We distinguish between empires of domination and empires of conquest and extraction and argue that, by assuming the latter form, European colonialism came to create a very different type of empire. Broadly, there is a type of empire that emerges out of pre-existing political formations and, in its expansion and socioeconomic development, takes on the general features identified by Eisenstadt. This type includes the new political form that emerges as a consequence of (1) initiatives taken by rulers indigenous to the territory and (2) the development of centralised administrative and political organs designed to govern a defined, if expanding, territory. Incorporation may give rise to resistance, but it is also generally inclusive, being part of the order of rules and obligations that organise the claims to territory. By contrast, the type we refer to as the modern European empire of conquest and extraction operated at a distance and came to differ from this model in three significant ways. First, expansion involved the subjugation of populations who were subject to rule, but were not part of the order of rule. Second, this subjugation was organised on the assumption of the civilisational, religious, or racial superiority of the invading population. Third, the land and resources of the subjugated population were deemed to be available to the invading population to do with as it pleased. In our view, these elements suggest a qualitative difference between forms of empire. Not to recognise this difference is to perpetuate a false equivalence between political systems that ought to be understood as distinct.
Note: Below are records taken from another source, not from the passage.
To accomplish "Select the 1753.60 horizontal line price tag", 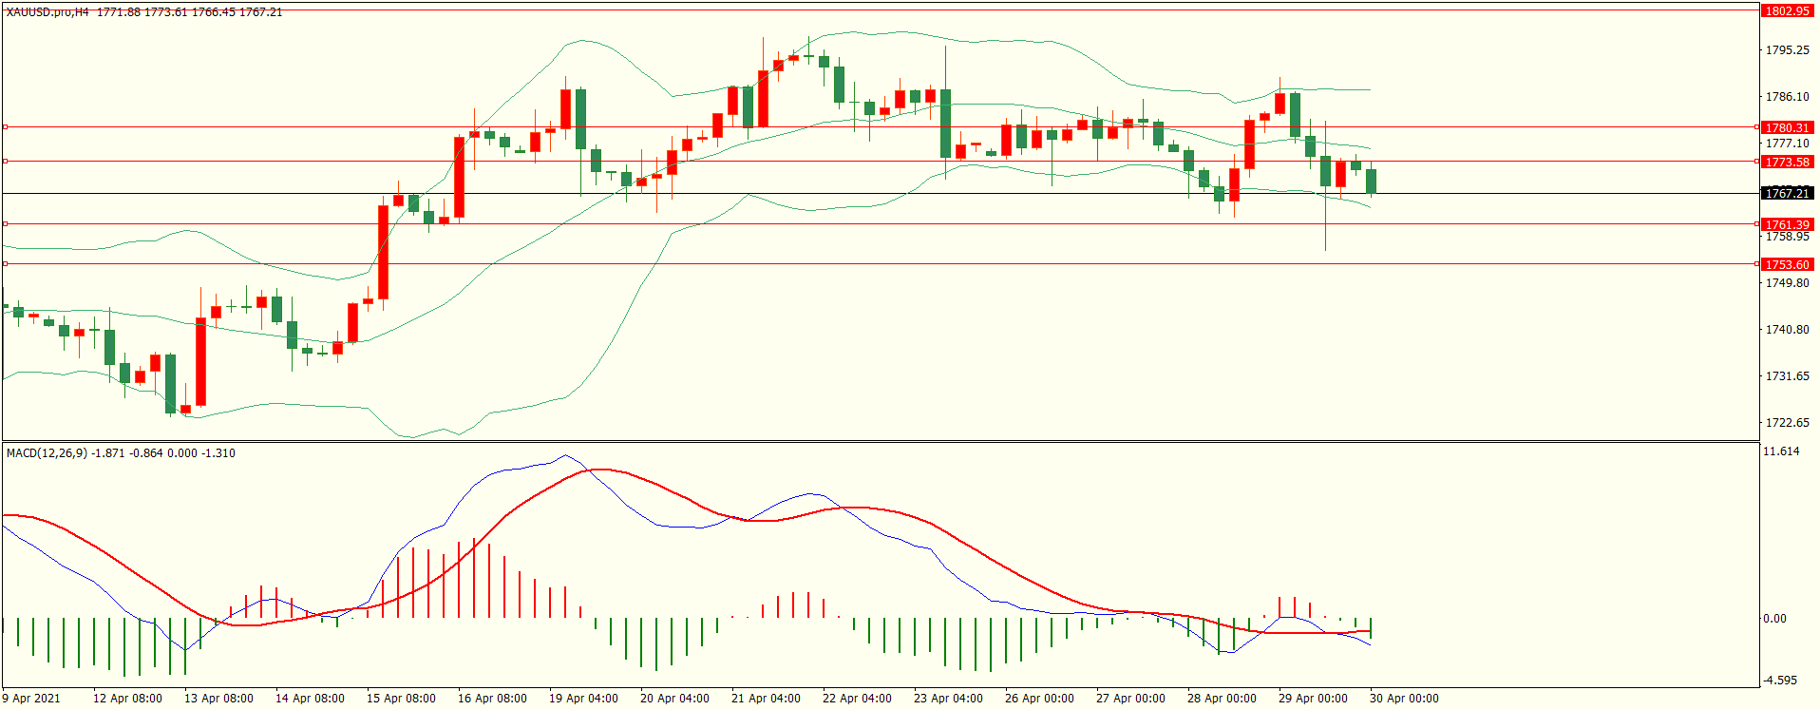I will [1787, 265].
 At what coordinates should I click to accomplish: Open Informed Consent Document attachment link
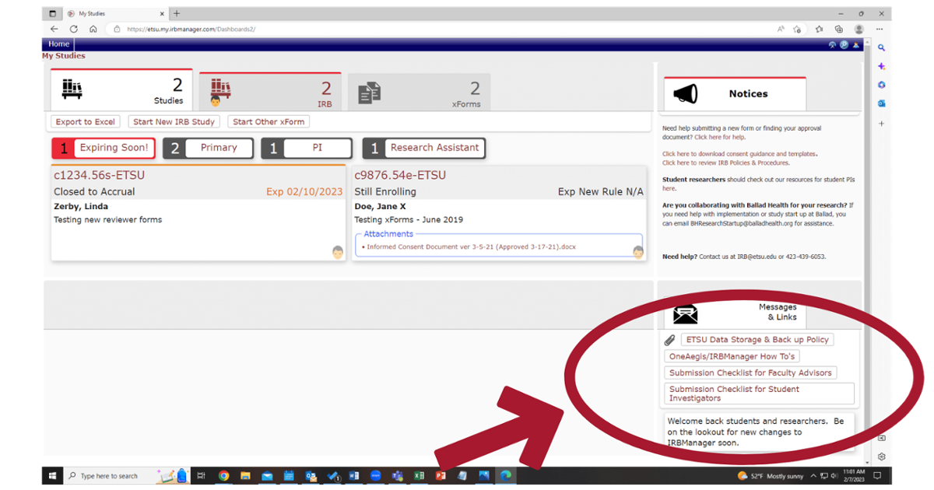(472, 247)
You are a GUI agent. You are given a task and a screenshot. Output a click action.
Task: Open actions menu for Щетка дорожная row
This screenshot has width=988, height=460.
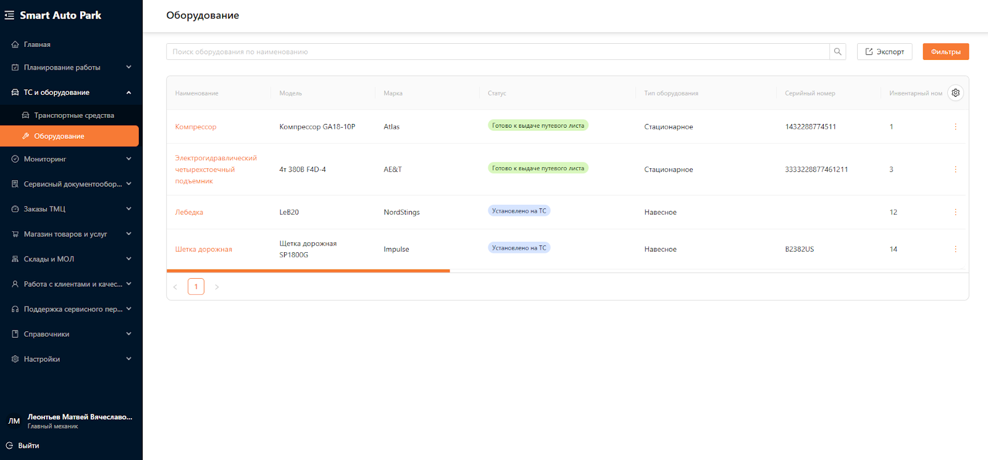tap(955, 249)
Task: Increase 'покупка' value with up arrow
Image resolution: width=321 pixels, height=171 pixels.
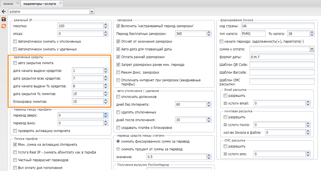Action: [x=105, y=25]
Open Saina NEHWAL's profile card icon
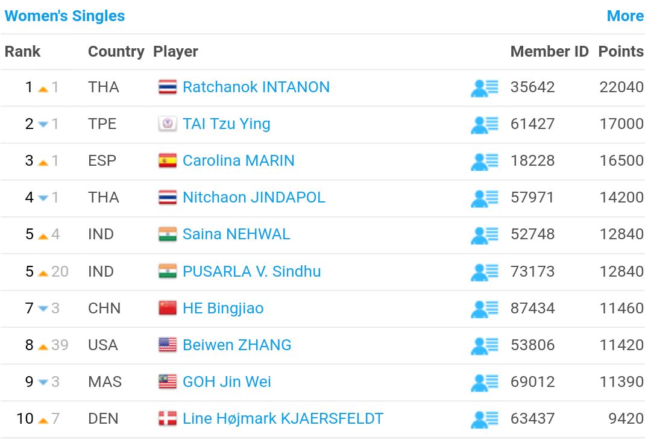 (485, 235)
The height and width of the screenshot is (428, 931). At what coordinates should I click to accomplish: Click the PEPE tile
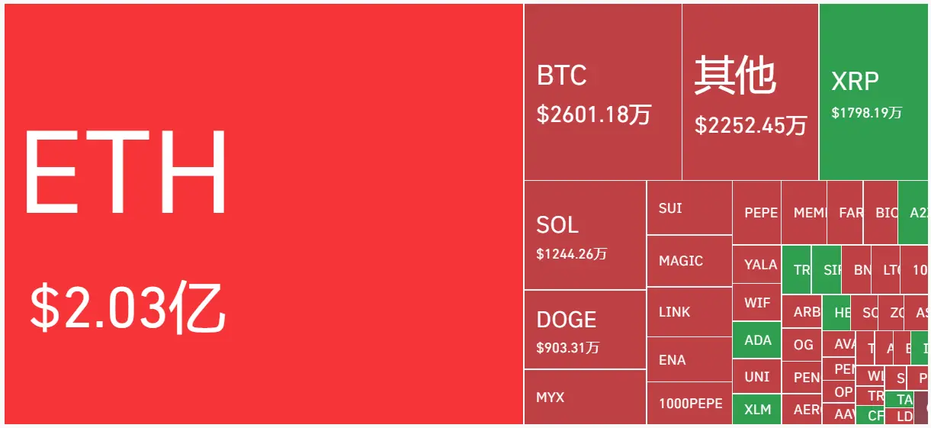(x=756, y=213)

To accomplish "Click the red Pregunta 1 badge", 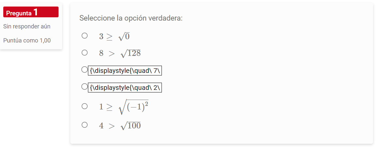I will click(31, 12).
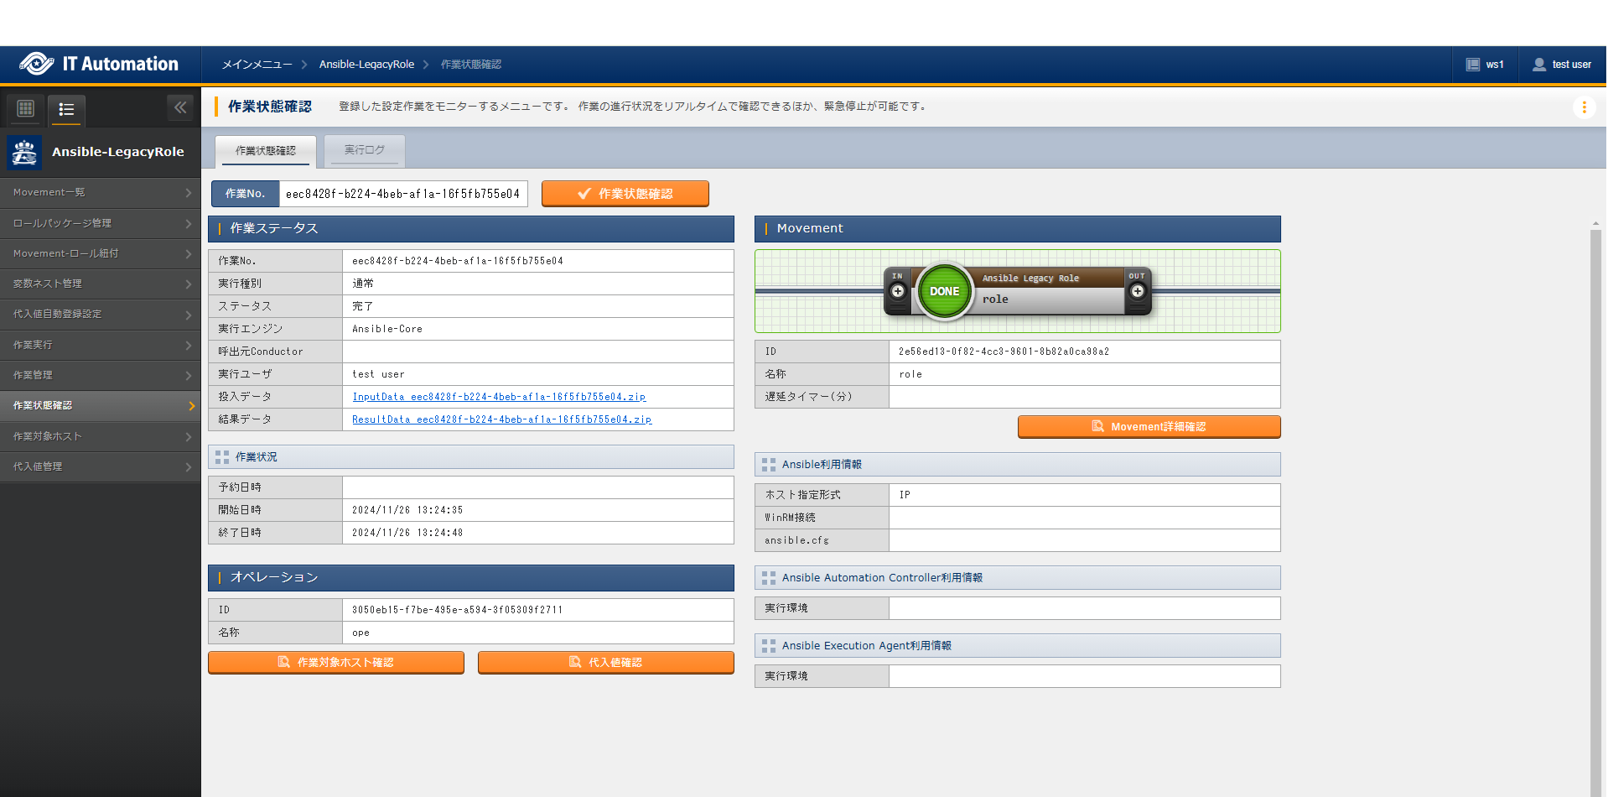The image size is (1608, 797).
Task: Click the IT Automation logo icon
Action: coord(36,64)

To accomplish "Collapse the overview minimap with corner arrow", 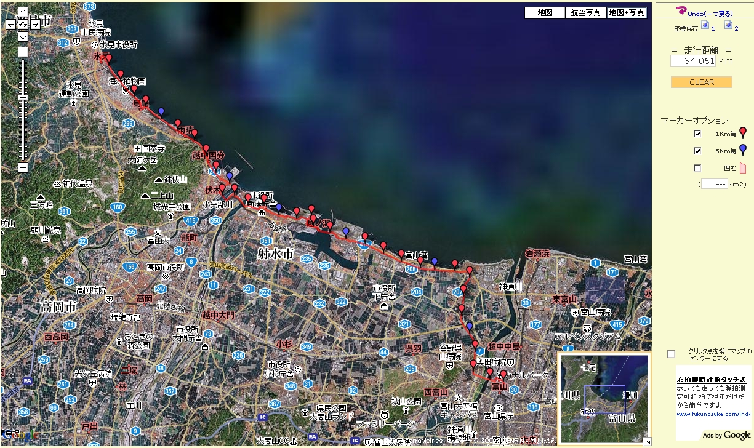I will tap(646, 441).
The other aspect to keep in mind here is that the French, British, and Dutch empires (among others) were established during the same period when, it is claimed, they became nation states. The problem is the idea that these states are nation states that have empires – instead of more appropriately understanding what we call nation states as being imperial states, that is, empires organised around the core idea of a national project (one transferred from princes to parliaments). To collapse all varieties of empire into the same form and then to distinguish between empires and nations involves the same sleight of hand. It prevents us from examining what comes to be distinctive about European empires and their post-imperial claim of an underlying essential nation to which empire itself was merely a contingent phenomenon. Within modern European social theory, then, the question of the legitimacy of political rule is primarily discussed in terms of the nation. Since colonisation and the establishment of imperial rule over others cannot be legitimised through such a discourse, it is usually evaded as a matter of relevant concern.
Indigenous peoples in Abya Yala or Turtle Island, territories that we call ‘the Americas’ today, were eliminated and dispossessed by European invaders, who claimed their land and resources in the name of European powers and with the authority of religion. Africans were removed from their own lands and forcibly transported across the ocean, to be coerced into labour on plantations in the New World. The wealth and resources of India were drained primarily by British traders, then by the British government, to the benefit of the ‘mother country’ and its ‘settler offshoots’. After the much vaunted abolition of slavery in the mid-nineteenth century, millions of Indian and Chinese labourers were taken to work on the very same plantations, through systems of indenture (Thiara 1995, Allen 2017). African countries, depleted of their populations through the European trade in human beings, were then colonised for their land and other resources. The Belgian king, for example, appropriated the territory, resources, and population of the Congo (Nzongola-Ntalaja 2002). He extracted a personal fortune through enforced labour in the rubber industry that also led to the deaths of millions of people.
European colonialism was both a collective and an individual endeavour. It was carried out by states and heads of states, but also by European populations, through what has been called ‘emigrationist colonialism’ (Smith 1980). Included among these populations were those of the colonising powers, but also a wider variety of Europeans, for example Poles, Hungarians, and Swedes. Those who were colonised and dispossessed in this process were incorporated into empires of domination and extraction, where the ruling polity understood itself as ‘national’. Colonised others were not part of the national order, for which legitimacy was claimed. While in some cases they were recognised as subjects, they were not subjects insofar as legitimacy claims were concerned.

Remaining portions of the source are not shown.